# Exercise directions
The response should contain only those lines of the entries below that include the string "agent".

# Stored data
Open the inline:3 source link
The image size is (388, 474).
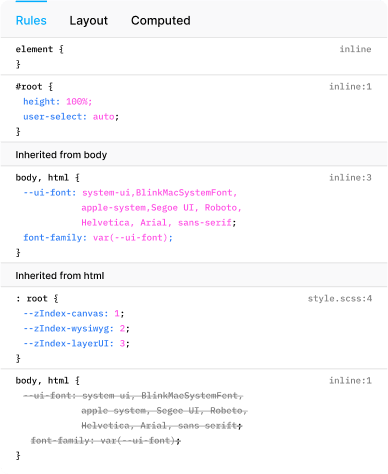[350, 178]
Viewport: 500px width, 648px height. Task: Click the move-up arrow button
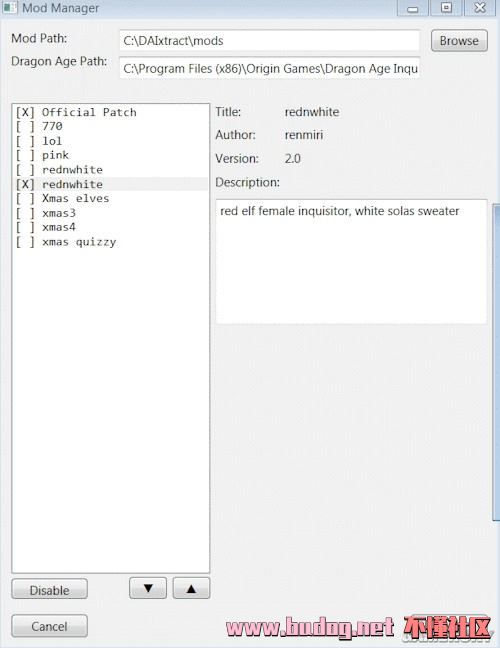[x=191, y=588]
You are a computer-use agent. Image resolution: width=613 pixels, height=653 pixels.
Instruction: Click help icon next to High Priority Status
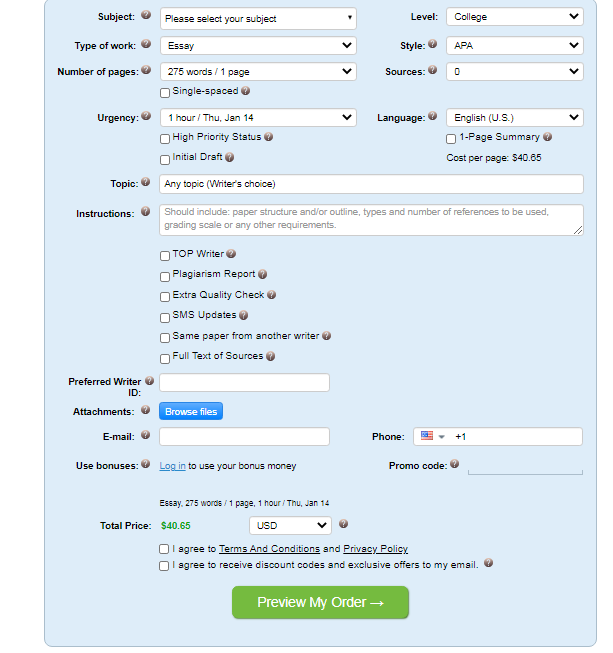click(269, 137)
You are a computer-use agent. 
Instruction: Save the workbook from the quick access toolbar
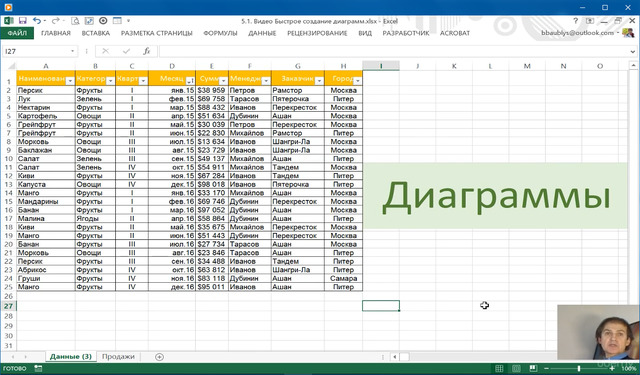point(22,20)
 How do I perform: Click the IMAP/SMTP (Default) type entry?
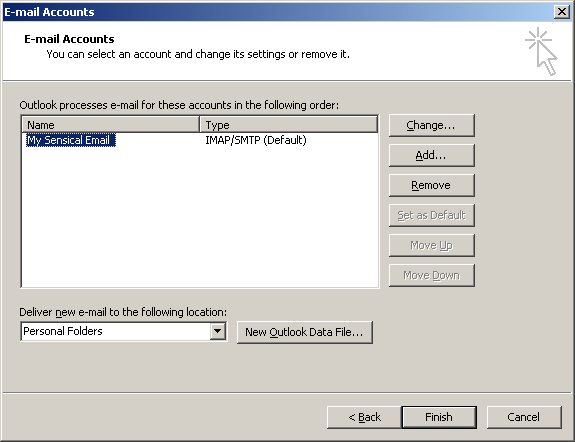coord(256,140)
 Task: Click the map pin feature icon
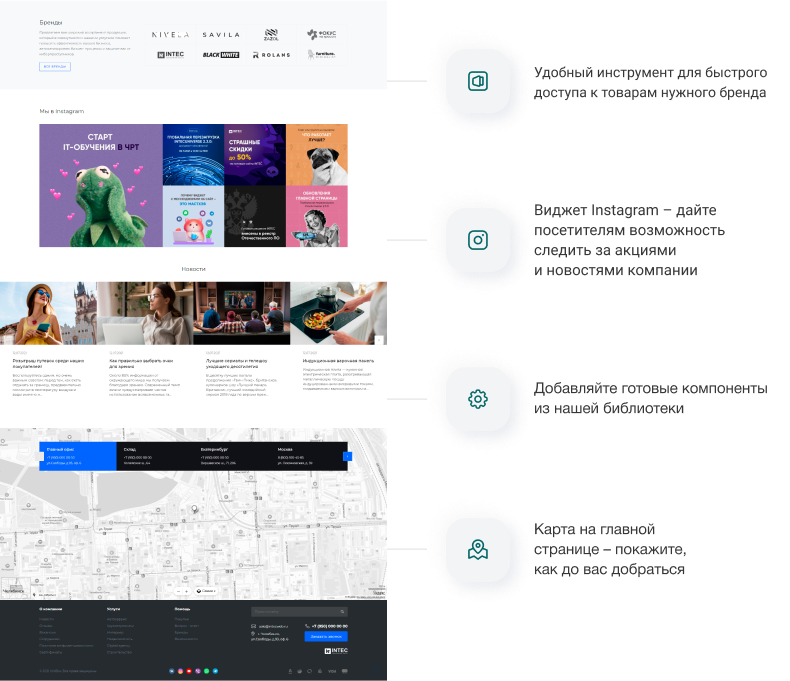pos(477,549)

---

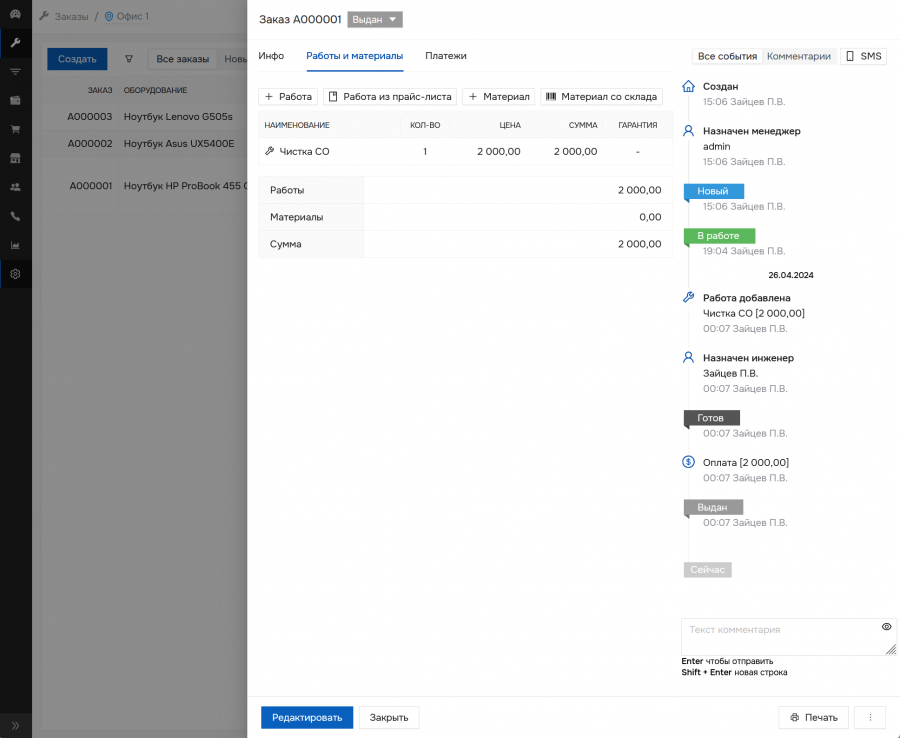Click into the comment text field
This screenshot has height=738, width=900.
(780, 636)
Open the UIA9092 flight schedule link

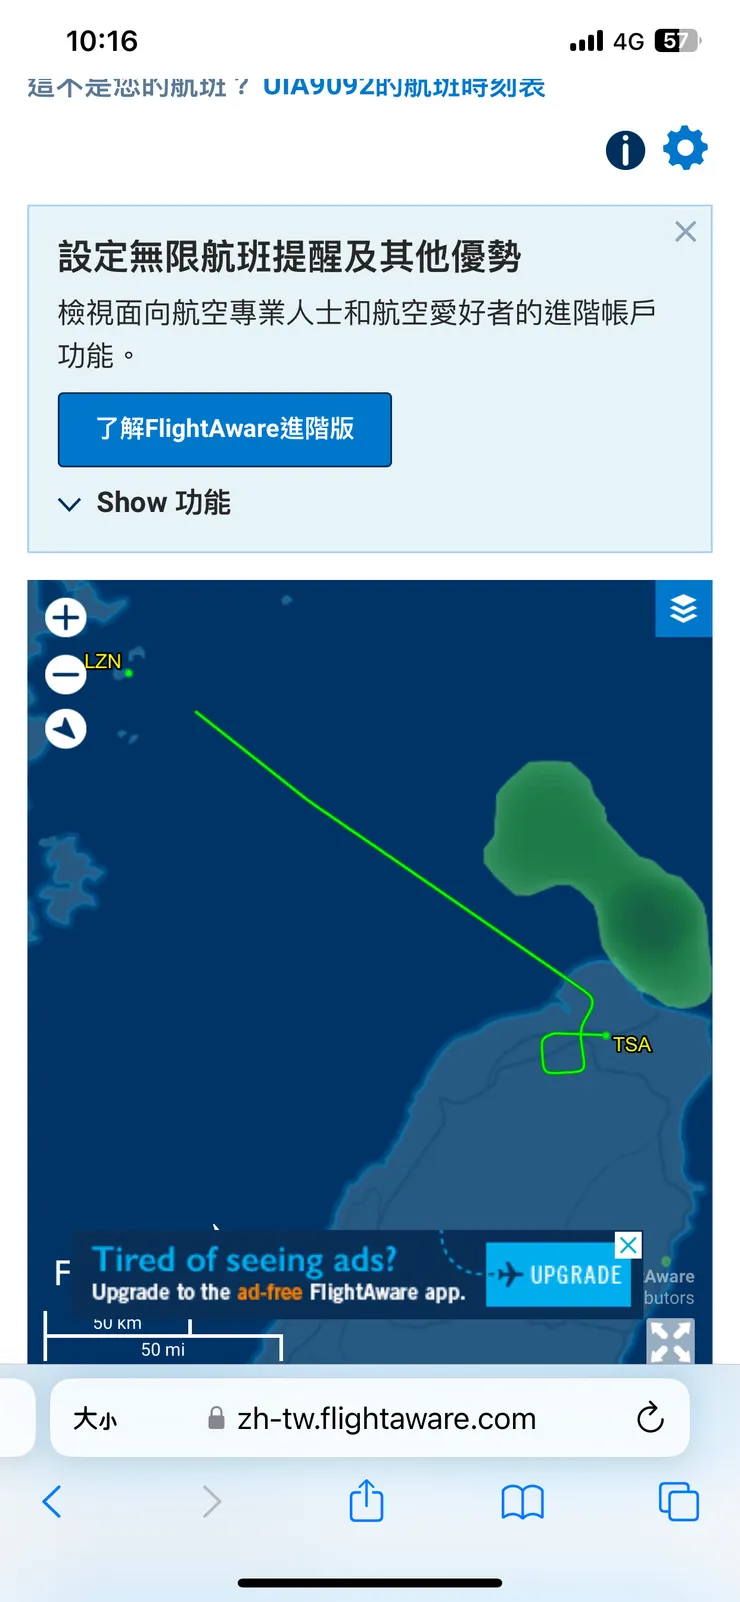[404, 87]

# Solved problem
You are a computer-use agent. Image resolution: width=613 pixels, height=653 pixels.
You are a computer-use agent. 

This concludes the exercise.